GOAL: Quote the records word for word, starting with the line that contains "Click the Marketplace" and going on through the line that contains "896x1324 pixels. 382,700". Leave out the pictures.

LISTED ENTRIES:
☆ ☆ ☆ ☆ ☆ ☆ ☆

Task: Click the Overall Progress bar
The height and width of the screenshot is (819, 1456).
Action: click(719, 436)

☆ ☆ ☆ ☆ ☆ ☆ ☆

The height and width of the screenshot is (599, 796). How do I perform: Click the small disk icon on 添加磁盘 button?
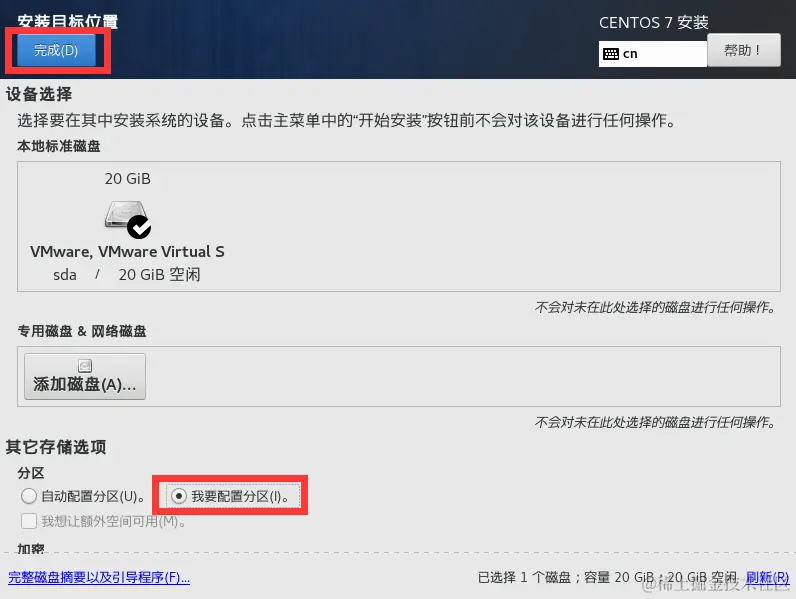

☆ ☆ ☆ ☆ ☆ ☆ ☆

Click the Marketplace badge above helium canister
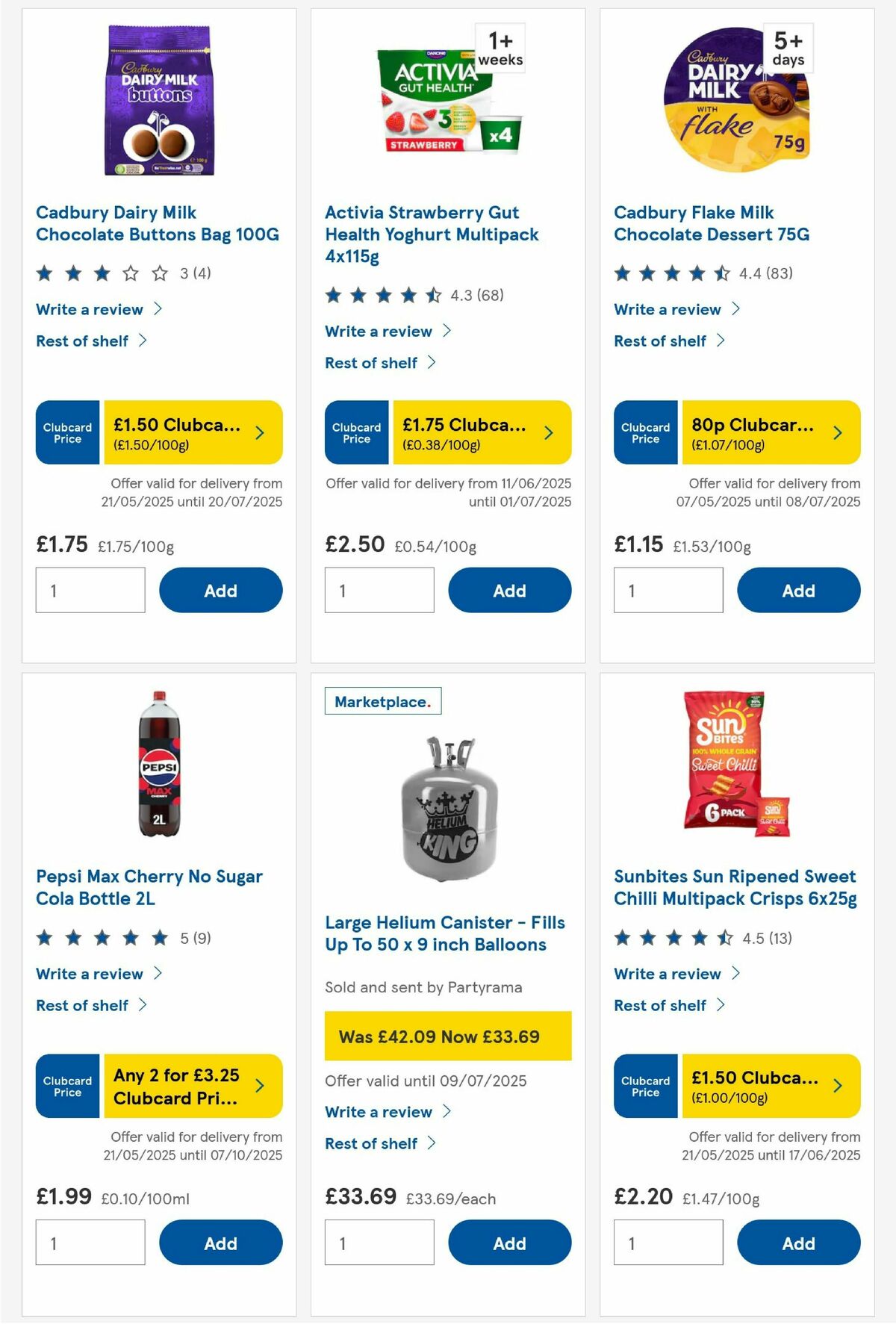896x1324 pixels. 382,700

☆ ☆ ☆ ☆ ☆ ☆ ☆

ANSWER TO THE PROBLEM:
Click the Marketplace badge above helium canister
896x1324 pixels. 382,700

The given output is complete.